As the years passed by, I met doctors, lawyers, veterinarians, pharmacists, engineers, film animators, business owners, pilots, and of course, more nurses. All of them D/deaf or hard of hearing.
Imagine what my life might have been like had I known all of this while growing up. I might have grown up seeing the possibilities instead of the limits.
Lydia Denworth, a mom of a deaf son, discovered the powerful influence of deaf and hard of hearing adults in her son’s life while at a basketball game. During a game between Texas Tech and the Brooklyn Nets, Lydia’s son spied a cochlear implant on Luke Adams, a Texas player. At that very moment, everything shifted for her son. His dream of playing in the NBA suddenly became even more real of a possibility just from seeing Luke on the court. Lydia introduced her son to more deaf and hard of hearing athletes–the Gallaudet football team, Derrick Coleman from the Seattle Seahawks. Lydia writes about this experience in her Huffington Post article, Seeing is Believing:
Role models matter. It’s as simple as that. My husband and I tell Alex regularly to go for his dreams. But the power of seeing a string of successful deaf athletes in action has done more to drive that message home than anything we could say. Sometimes seeing really is believing.
With three deaf and hard of hearing kids of my own, I wanted the same thing for my kids. I wanted them to meet and know as many deaf and hard of hearing adults I could connect them with while growing up. I also wanted them to know that if they had a dream that had never been done before, maybe they had to be the first deaf or hard of hearing person to make it a reality.
If you look back to the early 1900’s, you’ll discover the first pilot to fly a plane from New York to California was Cal Rogers. And guess what… Cal was deaf in one ear and hard of hearing in the other. The first woman to swim the English Channel, Gertrude Ederle, grew up hard of hearing and later became deaf. Oh, and the internet that we all use so much? You can thank Vin Cerf who is known as one of the “Fathers of the Internet” and is the Vice President of Google. Vint is hard of hearing and served on the board of Gallaudet University. In just about every profession, you can find a D/deaf/hard of hearing person out there. Many of them are just going about their jobs virtually unknown.

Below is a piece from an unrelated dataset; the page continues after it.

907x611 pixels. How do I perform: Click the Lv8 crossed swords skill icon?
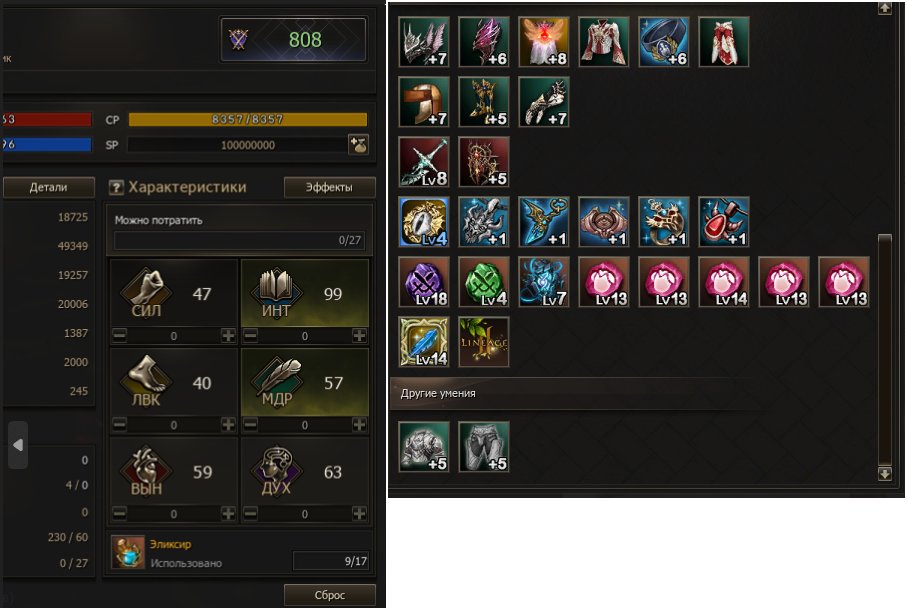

At Hands & Voices, we’ve added a new pilot program that connects D/HH Guides with families early in the parenting journey. This pilot program gives families a chance to meet a variety of D/HH adults and ask questions. You can find more information here:
As for your kid, whatever their dream may be, encourage the possibilities rather than the limits. You never know what’s possible. If your kid has a talent, skill, ability, or passion that simply hasn’t been seen or done before–perhaps your kid has to blaze the way.
Maybe your kid has to be the first.
Karen is the author of “The Passionate Lives of Deaf and Hard of Hearing People.”